*Study questions*:
1. In the passage on physical culture, whose analogy does David Brooks borrow?
2. Pick up the passage on physical culture after its final sentence and keep writing it.

*Exercise passage*:
________________________

Should Physical Culture be studied and understood more like a clock or a cloud?

Borrowing from an analogy put forward by the philosopher Karl Popper, NYT writer David Brooks posits that we tend to think of problems or phenomena as either a “clock” or a “cloud”. Unlike a clock, which can be taken apart and studied as individual, constituent systems/mechanisms, a cloud is a dynamic (or “emergent”) system that can only be studied as a whole.

An emergent system, therefore, is a phenomena/entity that cannot be defined by a straight, lock-step, causal relationship. Instead, it must be understood as a whole, by studying the interplay between its parts.  An interplay that, itself, is continually in flux.

One problem we run into when attempting to deconstruct superior health, athletic performance, or some desired physical attribute (such as hypertrophy), is treating each of these phenomena as if they could be broken-down and studied like the mechanical constituents of a clock.  If A, then B; a very clockwork universe, Newtonian way of thinking.  This is simply wrong-minded (in my humble opinion), and leads to faulty conclusions.

________________________

*Dataset extract*:

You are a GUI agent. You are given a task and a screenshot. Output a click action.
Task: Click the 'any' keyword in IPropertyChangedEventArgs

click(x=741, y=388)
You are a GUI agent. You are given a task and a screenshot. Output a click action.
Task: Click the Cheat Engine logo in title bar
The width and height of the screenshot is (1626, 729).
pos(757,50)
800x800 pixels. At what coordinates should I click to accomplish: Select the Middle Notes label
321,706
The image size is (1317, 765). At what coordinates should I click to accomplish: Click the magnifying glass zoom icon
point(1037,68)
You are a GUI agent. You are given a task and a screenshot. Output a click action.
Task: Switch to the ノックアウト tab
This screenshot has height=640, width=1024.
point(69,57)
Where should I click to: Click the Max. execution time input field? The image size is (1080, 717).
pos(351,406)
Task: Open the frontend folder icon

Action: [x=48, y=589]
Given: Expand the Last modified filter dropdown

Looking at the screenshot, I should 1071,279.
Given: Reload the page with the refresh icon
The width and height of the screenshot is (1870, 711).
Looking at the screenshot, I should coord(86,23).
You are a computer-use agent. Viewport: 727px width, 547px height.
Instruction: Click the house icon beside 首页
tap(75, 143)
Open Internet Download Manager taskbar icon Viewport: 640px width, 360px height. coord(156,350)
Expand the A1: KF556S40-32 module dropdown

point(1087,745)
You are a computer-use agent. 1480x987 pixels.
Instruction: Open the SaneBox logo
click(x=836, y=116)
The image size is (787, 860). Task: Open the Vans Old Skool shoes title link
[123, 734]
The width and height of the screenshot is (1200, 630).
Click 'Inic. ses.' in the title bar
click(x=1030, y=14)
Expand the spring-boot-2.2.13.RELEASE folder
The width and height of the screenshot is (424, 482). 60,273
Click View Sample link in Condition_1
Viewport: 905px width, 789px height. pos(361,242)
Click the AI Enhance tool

________________________

*Your written answers*:
1. The philosopher Karl Popper.

2.
For instance, that true, single-set-to-failure and/or super-slow protocols could be utilized as a sole means of eliciting an individual’s maximum hypertrophy potential is a result of treating hypertrophy as a “clockwork” phenomenon.  That is not to say that there is not a place for these protocols in the larger Physical Culture landscape — far from it — every tool, though, has its appropriate applications and limitations, and these must be thoroughly understood vis-a-vis the cloud-like aspect of (in this case) maximizing the body’s hypertrophy response.

Check out the two following hypertrophy-themed TNation articles, and ask yourself if the study and/or pursuit of maximized muscle growth is a “clock” or “cloud” phenomena.  For now, suspend judgement as to whether the actual pursuit of n=1 maximized hypertrophy is necessarily a “healthy” endeavor, or a good use of one’s allotted time on this earth — focus, instead here, simply on the art and science of gettin’ swole  😉

The Hypertrophy Specialist

Why Bodybuilders are More Jacked Than Powerlifters

And by the way, if you’re looking to delve a little deeper into emergent systems, Raima Larter’s blog, Complexity Simplified, is an excellent read.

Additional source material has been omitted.